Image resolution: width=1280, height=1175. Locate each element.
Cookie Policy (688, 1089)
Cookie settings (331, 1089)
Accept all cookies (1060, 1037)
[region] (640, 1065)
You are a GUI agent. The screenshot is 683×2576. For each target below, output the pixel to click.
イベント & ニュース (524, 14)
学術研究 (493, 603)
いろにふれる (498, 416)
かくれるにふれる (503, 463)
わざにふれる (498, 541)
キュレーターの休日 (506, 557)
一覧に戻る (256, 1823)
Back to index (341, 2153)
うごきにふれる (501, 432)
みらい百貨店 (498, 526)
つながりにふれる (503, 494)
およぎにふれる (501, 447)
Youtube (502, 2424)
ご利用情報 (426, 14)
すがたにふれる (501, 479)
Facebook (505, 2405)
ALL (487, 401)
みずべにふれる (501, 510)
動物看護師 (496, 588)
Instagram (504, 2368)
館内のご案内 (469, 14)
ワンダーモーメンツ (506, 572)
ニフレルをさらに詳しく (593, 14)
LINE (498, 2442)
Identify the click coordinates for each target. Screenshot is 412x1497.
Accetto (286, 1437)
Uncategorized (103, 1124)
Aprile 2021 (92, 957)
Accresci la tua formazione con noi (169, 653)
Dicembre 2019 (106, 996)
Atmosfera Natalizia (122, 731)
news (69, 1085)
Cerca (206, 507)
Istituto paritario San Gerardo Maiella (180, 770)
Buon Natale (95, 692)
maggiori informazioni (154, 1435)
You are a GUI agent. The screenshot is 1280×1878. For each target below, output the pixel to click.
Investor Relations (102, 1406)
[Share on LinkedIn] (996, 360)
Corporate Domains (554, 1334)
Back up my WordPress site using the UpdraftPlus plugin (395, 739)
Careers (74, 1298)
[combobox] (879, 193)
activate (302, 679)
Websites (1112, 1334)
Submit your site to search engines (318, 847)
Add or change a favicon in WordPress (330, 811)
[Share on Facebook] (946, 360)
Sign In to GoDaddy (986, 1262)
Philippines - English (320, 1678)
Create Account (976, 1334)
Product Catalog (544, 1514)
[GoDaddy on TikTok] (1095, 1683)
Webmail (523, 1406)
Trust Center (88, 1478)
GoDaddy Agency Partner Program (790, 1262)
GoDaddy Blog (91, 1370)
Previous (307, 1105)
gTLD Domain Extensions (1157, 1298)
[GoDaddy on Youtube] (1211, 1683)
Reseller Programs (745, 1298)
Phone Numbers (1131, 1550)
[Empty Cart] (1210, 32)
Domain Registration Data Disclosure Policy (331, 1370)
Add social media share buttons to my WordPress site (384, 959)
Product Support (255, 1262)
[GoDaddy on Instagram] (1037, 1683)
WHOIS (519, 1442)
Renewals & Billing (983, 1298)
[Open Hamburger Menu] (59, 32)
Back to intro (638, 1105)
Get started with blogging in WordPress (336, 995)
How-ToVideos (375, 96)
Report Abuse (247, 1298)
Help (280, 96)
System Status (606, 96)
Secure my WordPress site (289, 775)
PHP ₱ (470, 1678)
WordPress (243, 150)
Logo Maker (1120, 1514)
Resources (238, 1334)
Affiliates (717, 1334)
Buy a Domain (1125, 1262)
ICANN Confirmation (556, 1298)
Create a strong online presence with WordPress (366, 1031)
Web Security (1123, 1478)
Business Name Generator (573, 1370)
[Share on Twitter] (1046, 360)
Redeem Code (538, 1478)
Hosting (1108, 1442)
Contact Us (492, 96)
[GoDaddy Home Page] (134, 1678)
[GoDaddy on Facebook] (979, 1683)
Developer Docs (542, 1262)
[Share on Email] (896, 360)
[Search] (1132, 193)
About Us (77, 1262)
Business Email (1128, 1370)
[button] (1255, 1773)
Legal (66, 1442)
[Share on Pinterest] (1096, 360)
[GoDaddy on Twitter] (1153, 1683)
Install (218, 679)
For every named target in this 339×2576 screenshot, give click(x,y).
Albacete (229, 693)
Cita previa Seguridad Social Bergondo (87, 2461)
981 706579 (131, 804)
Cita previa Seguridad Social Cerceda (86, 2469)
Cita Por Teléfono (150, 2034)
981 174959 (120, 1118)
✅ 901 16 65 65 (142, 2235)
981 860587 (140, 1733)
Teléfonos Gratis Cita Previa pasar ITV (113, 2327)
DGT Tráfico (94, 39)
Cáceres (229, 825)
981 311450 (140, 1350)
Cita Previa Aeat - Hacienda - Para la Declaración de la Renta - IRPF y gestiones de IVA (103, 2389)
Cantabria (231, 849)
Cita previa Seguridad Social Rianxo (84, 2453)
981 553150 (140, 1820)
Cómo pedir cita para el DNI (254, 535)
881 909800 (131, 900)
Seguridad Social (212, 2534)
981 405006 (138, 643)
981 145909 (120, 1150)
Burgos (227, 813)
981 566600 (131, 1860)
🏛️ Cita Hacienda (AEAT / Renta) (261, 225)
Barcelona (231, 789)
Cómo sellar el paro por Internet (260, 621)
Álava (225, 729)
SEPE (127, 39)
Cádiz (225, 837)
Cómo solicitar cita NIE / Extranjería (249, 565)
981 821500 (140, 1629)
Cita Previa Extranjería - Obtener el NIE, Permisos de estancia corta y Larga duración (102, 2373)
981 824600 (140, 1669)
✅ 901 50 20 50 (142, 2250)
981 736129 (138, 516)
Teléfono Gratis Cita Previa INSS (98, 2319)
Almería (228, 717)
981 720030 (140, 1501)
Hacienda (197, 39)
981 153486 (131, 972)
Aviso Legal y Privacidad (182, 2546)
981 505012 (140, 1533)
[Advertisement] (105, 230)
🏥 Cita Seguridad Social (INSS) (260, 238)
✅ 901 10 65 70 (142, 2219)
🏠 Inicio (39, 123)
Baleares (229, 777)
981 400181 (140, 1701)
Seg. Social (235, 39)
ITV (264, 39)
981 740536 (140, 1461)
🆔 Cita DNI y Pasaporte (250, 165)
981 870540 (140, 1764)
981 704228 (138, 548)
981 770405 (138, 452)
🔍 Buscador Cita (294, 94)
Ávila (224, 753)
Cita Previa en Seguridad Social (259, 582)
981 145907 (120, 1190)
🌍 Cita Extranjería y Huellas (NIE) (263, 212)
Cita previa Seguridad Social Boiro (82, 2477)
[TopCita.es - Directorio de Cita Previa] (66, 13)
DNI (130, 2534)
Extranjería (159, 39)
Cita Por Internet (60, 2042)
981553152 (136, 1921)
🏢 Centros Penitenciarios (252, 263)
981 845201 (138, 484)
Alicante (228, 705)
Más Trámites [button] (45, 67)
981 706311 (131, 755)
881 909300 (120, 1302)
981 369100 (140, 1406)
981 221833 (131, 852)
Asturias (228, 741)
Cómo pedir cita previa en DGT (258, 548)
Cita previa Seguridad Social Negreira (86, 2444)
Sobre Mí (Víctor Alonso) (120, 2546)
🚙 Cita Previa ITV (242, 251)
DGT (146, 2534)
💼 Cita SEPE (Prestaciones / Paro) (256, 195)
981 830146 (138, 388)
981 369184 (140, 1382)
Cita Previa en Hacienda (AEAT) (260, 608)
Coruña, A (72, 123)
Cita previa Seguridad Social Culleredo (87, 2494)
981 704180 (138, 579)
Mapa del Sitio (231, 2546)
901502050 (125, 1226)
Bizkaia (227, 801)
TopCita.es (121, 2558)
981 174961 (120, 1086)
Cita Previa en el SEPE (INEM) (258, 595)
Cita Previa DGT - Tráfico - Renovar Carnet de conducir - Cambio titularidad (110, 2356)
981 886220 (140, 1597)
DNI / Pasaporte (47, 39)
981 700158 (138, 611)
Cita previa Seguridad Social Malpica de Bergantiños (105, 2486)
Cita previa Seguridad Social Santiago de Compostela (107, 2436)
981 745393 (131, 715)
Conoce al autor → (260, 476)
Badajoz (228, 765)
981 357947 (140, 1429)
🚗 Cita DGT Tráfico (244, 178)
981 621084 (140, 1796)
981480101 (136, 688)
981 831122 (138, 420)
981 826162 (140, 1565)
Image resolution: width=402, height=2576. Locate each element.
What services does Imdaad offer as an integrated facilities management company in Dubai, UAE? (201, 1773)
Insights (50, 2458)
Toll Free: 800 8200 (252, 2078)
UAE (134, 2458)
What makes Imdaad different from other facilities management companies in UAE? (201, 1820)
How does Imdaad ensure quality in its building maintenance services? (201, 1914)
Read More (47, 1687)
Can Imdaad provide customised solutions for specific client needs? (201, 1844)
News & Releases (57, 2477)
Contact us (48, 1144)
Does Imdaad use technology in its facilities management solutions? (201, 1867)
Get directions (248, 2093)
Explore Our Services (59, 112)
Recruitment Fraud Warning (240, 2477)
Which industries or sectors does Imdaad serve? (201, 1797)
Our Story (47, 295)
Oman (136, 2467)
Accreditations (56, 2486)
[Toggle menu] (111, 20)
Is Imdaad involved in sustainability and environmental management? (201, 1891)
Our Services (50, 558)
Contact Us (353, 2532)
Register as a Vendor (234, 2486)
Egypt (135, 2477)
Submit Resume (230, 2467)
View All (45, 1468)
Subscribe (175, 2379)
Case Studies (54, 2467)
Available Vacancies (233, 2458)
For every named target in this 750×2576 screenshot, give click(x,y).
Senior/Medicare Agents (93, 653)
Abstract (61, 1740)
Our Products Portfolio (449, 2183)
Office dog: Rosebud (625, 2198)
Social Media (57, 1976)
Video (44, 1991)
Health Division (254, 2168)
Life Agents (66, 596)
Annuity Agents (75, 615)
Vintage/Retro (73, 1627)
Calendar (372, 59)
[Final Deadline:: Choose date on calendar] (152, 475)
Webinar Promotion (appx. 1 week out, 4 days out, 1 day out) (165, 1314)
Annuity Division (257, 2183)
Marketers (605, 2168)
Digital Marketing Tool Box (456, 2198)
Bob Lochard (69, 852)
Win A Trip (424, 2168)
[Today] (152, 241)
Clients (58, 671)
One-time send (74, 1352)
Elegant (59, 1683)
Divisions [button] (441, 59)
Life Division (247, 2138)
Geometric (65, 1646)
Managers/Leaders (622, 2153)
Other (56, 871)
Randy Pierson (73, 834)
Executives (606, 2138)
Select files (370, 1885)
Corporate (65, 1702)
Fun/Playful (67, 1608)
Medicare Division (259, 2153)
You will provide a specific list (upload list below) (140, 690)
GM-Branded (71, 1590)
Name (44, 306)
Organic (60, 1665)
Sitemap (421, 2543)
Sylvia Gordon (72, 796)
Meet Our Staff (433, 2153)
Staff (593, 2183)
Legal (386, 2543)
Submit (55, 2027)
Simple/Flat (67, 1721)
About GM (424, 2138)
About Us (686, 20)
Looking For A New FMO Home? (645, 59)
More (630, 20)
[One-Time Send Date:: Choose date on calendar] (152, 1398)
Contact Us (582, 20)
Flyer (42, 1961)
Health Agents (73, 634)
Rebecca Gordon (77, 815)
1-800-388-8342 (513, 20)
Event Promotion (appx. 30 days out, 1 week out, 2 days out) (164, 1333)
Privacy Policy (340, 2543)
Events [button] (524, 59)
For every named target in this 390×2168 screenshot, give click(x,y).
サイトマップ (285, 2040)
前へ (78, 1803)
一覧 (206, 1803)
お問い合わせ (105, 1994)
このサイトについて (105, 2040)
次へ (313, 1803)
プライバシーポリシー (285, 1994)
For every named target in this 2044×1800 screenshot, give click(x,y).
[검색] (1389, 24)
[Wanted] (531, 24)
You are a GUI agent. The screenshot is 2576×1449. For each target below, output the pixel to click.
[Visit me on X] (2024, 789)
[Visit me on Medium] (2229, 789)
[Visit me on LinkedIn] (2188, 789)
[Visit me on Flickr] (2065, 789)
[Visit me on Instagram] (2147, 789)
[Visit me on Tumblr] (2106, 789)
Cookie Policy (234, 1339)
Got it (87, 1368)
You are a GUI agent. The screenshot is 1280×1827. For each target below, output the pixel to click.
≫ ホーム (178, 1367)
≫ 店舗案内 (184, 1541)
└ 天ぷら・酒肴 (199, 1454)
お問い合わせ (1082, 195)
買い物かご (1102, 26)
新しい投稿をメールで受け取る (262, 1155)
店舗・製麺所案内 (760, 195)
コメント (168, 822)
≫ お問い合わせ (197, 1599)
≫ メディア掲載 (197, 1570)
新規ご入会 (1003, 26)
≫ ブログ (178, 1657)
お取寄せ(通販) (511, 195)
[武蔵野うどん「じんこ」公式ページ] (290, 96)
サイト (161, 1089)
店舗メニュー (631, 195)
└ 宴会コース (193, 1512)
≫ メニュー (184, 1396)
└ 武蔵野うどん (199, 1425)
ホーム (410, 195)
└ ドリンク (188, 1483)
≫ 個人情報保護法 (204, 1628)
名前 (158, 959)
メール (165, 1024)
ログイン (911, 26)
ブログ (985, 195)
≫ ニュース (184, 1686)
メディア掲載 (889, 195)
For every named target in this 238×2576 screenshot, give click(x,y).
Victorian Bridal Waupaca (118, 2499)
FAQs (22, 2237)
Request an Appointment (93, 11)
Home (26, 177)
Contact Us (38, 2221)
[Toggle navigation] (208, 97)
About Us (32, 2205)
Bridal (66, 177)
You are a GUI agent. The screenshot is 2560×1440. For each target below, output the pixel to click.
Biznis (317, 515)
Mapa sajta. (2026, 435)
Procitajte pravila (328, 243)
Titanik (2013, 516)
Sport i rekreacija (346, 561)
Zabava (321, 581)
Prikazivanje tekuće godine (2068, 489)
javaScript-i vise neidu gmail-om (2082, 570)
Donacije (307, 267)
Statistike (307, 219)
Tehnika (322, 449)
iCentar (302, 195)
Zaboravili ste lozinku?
****
Exactly how many lines of the records hold "Policy"? Give the number without any words.

TASK ANSWER —
4